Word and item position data
-- begin --

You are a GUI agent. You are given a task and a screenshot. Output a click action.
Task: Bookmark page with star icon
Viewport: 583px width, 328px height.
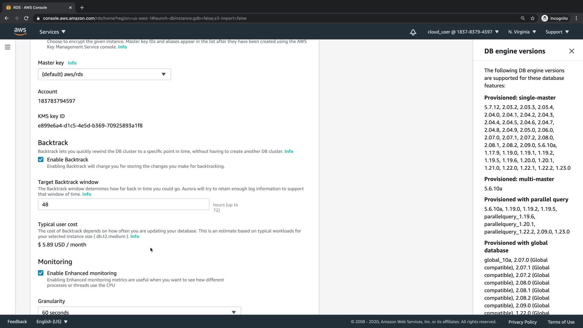532,18
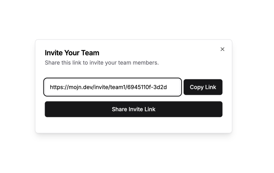The image size is (274, 173).
Task: Close the Invite Your Team dialog
Action: click(222, 49)
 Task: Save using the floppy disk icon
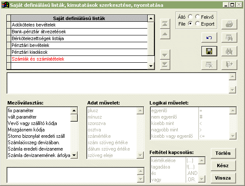tap(209, 51)

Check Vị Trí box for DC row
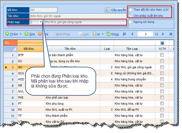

-- end --

## YOUR OBJECTIVE
Convert the material above into a Markdown table with the columns "Row" and "Line," one numbered row per line, skipping blank lines. Leave the pictures out of the table.

## SOLUTION TO THE PROBLEM
| Row | Line |
|---|---|
| 1 | You are a GUI agent. You are given a task and a screenshot. Output a click action. |
| 2 | Task: Bookmark page with star icon |
| 3 | Viewport: 583px width, 328px height. |
| 4 | 532,18 |
| 5 | The image size is (274, 173). |
| 6 | Task: Close the Invite Your Team dialog |
| 7 | Action: click(222, 49) |
| 8 |  Task: Save using the floppy disk icon |
| 9 | tap(209, 51) |
| 10 | Check Vị Trí box for DC row |